- What to produce -
Each line of the listing needs to be given again exactly.

────────────────────────────────────────

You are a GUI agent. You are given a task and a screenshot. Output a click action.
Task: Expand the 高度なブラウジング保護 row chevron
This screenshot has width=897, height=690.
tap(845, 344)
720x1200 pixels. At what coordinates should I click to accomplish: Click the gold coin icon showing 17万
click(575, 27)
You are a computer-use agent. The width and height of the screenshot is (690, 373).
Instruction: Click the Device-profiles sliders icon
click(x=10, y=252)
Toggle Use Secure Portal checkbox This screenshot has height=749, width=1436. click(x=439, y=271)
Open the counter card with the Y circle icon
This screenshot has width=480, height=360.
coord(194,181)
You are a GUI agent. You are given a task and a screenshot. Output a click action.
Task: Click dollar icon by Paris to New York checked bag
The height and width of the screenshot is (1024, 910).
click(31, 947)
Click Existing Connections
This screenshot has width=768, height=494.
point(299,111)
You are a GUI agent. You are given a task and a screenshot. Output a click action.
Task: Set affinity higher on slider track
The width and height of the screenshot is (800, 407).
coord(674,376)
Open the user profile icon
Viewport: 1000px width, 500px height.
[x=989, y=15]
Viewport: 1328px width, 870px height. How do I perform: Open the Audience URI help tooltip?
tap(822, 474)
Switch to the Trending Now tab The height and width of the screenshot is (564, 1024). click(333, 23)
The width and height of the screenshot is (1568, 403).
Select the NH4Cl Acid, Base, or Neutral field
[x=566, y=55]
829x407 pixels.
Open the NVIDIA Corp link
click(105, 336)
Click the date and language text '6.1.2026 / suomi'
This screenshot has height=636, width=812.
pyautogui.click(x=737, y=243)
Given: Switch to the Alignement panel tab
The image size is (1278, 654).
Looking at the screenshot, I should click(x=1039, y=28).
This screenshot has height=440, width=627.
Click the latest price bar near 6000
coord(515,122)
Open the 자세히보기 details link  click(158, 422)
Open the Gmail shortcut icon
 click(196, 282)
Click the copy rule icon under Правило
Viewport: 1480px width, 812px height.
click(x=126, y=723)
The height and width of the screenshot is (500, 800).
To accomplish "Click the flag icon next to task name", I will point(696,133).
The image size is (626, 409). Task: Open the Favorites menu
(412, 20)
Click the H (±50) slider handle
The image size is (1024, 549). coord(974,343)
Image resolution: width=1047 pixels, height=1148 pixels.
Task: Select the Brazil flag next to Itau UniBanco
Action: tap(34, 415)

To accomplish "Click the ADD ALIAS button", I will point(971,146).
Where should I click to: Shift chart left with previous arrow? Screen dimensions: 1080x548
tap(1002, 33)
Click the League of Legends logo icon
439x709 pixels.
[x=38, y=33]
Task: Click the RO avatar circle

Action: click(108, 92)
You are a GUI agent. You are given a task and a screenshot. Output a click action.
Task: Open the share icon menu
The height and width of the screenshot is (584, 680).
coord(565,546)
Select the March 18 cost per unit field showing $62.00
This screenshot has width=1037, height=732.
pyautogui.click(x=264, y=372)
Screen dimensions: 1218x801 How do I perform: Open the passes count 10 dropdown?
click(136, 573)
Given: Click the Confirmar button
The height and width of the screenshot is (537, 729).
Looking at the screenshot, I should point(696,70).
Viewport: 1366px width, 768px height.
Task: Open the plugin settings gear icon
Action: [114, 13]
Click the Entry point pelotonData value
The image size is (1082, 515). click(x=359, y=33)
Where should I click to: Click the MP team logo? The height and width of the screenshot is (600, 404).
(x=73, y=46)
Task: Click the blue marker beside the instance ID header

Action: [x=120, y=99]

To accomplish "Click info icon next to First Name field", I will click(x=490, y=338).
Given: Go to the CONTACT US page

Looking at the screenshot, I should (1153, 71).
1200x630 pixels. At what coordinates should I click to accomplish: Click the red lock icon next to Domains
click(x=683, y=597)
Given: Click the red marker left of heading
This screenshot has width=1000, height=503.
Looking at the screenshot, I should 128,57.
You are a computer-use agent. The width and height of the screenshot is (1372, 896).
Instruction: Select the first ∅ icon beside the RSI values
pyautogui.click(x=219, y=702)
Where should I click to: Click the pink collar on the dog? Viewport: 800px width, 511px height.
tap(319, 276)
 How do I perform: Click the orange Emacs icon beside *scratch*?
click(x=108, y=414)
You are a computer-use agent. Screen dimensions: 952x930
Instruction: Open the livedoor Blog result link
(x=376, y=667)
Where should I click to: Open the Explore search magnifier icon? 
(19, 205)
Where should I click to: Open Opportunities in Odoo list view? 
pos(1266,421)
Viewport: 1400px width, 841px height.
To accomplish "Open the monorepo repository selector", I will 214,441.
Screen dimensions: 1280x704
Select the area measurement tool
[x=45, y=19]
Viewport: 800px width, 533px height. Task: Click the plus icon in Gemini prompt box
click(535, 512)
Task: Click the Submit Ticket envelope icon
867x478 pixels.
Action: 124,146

────────────────────────────────────────

- Task answer -
You are a GUI agent. You are given a task and a screenshot. Output a click action.
Task: Expand the 高度なブラウジング保護 row chevron
This screenshot has width=897, height=690.
tap(845, 344)
720x1200 pixels. At what coordinates should I click to accomplish: Click the gold coin icon showing 17万
click(575, 27)
You are a computer-use agent. The width and height of the screenshot is (690, 373).
Instruction: Click the Device-profiles sliders icon
click(x=10, y=252)
Toggle Use Secure Portal checkbox This screenshot has height=749, width=1436. click(x=439, y=271)
Open the counter card with the Y circle icon
This screenshot has width=480, height=360.
coord(194,181)
You are a GUI agent. You are given a task and a screenshot. Output a click action.
Task: Click dollar icon by Paris to New York checked bag
The height and width of the screenshot is (1024, 910).
click(31, 947)
Click Existing Connections
This screenshot has width=768, height=494.
point(299,111)
You are a GUI agent. You are given a task and a screenshot. Output a click action.
Task: Set affinity higher on slider track
The width and height of the screenshot is (800, 407).
coord(674,376)
Open the user profile icon
Viewport: 1000px width, 500px height.
[x=989, y=15]
Viewport: 1328px width, 870px height. How do I perform: Open the Audience URI help tooltip?
tap(822, 474)
Switch to the Trending Now tab The height and width of the screenshot is (564, 1024). click(333, 23)
The width and height of the screenshot is (1568, 403).
Select the NH4Cl Acid, Base, or Neutral field
[x=566, y=55]
829x407 pixels.
Open the NVIDIA Corp link
click(105, 336)
Click the date and language text '6.1.2026 / suomi'
This screenshot has height=636, width=812.
pyautogui.click(x=737, y=243)
Given: Switch to the Alignement panel tab
The image size is (1278, 654).
Looking at the screenshot, I should click(x=1039, y=28).
This screenshot has height=440, width=627.
Click the latest price bar near 6000
coord(515,122)
Open the 자세히보기 details link  click(158, 422)
Open the Gmail shortcut icon
 click(196, 282)
Click the copy rule icon under Правило
Viewport: 1480px width, 812px height.
click(x=126, y=723)
The height and width of the screenshot is (500, 800).
To accomplish "Click the flag icon next to task name", I will point(696,133).
The image size is (626, 409). Task: Open the Favorites menu
(412, 20)
Click the H (±50) slider handle
The image size is (1024, 549). coord(974,343)
Image resolution: width=1047 pixels, height=1148 pixels.
Task: Select the Brazil flag next to Itau UniBanco
Action: tap(34, 415)

To accomplish "Click the ADD ALIAS button", I will point(971,146).
Where should I click to: Shift chart left with previous arrow? Screen dimensions: 1080x548
tap(1002, 33)
Click the League of Legends logo icon
439x709 pixels.
[x=38, y=33]
Task: Click the RO avatar circle

Action: click(108, 92)
You are a GUI agent. You are given a task and a screenshot. Output a click action.
Task: Open the share icon menu
The height and width of the screenshot is (584, 680).
coord(565,546)
Select the March 18 cost per unit field showing $62.00
This screenshot has width=1037, height=732.
pyautogui.click(x=264, y=372)
Screen dimensions: 1218x801 How do I perform: Open the passes count 10 dropdown?
click(136, 573)
Given: Click the Confirmar button
The height and width of the screenshot is (537, 729).
Looking at the screenshot, I should point(696,70).
Viewport: 1366px width, 768px height.
Task: Open the plugin settings gear icon
Action: [114, 13]
Click the Entry point pelotonData value
The image size is (1082, 515). click(x=359, y=33)
Where should I click to: Click the MP team logo? The height and width of the screenshot is (600, 404).
(x=73, y=46)
Task: Click the blue marker beside the instance ID header

Action: [x=120, y=99]

To accomplish "Click info icon next to First Name field", I will click(x=490, y=338).
Given: Go to the CONTACT US page

Looking at the screenshot, I should (1153, 71).
1200x630 pixels. At what coordinates should I click to accomplish: Click the red lock icon next to Domains
click(x=683, y=597)
Given: Click the red marker left of heading
This screenshot has width=1000, height=503.
Looking at the screenshot, I should 128,57.
You are a computer-use agent. The width and height of the screenshot is (1372, 896).
Instruction: Select the first ∅ icon beside the RSI values
pyautogui.click(x=219, y=702)
Where should I click to: Click the pink collar on the dog? Viewport: 800px width, 511px height.
tap(319, 276)
 How do I perform: Click the orange Emacs icon beside *scratch*?
click(x=108, y=414)
You are a computer-use agent. Screen dimensions: 952x930
Instruction: Open the livedoor Blog result link
(x=376, y=667)
Where should I click to: Open the Explore search magnifier icon? 
(19, 205)
Where should I click to: Open Opportunities in Odoo list view? 
pos(1266,421)
Viewport: 1400px width, 841px height.
To accomplish "Open the monorepo repository selector", I will 214,441.
Screen dimensions: 1280x704
Select the area measurement tool
[x=45, y=19]
Viewport: 800px width, 533px height. Task: Click the plus icon in Gemini prompt box
click(535, 512)
Task: Click the Submit Ticket envelope icon
867x478 pixels.
Action: 124,146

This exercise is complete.